**SUPPLIED ENTRIES**:
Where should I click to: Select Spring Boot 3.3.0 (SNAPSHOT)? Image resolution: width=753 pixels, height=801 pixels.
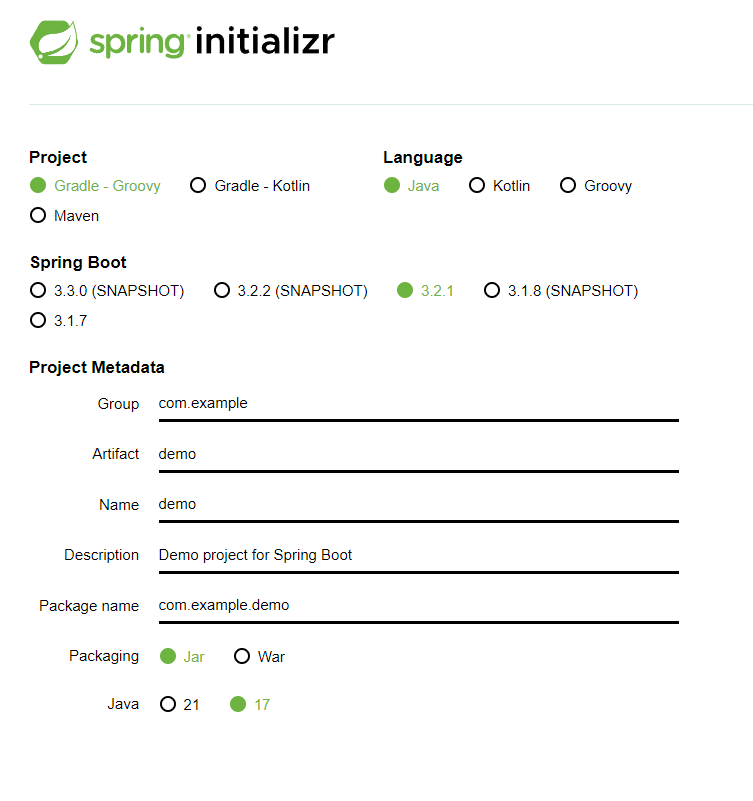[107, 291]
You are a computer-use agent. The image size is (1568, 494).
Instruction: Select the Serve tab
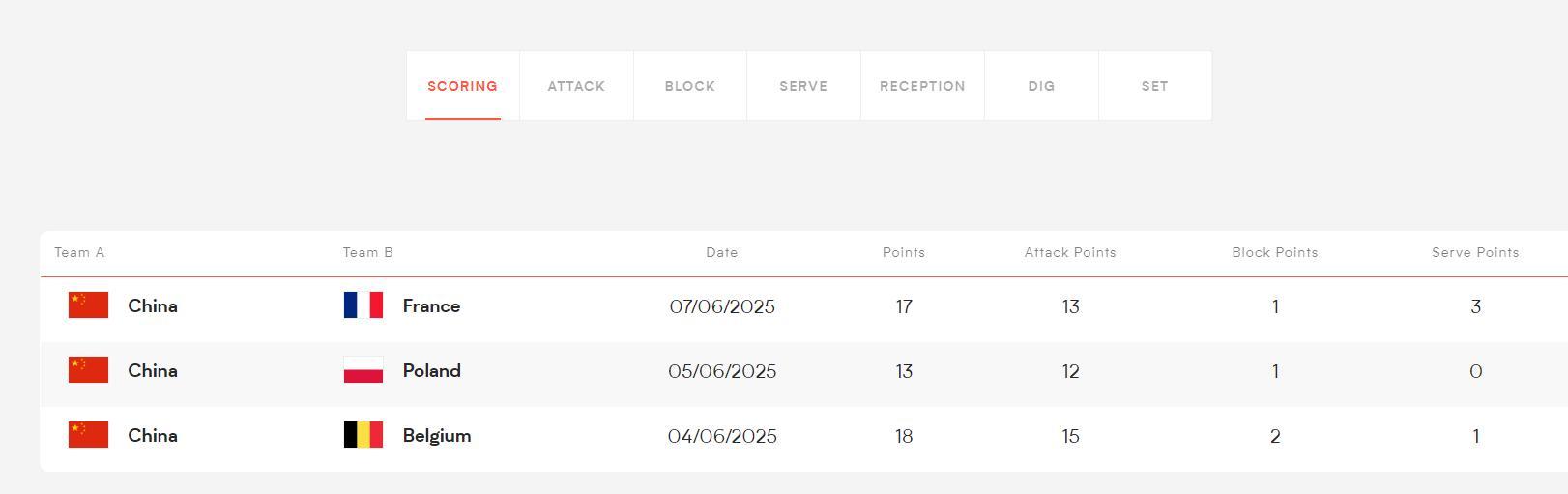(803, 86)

**DIRECTION**: Copy the text of both entries word for word, leaving out the pictures.

**TASK ANSWER**:
Where should I click to: Select Spring Boot 3.3.0 (SNAPSHOT)? Image resolution: width=753 pixels, height=801 pixels.
[107, 291]
You are a computer-use agent. The image size is (1568, 494).
Instruction: Select the Serve tab
(803, 86)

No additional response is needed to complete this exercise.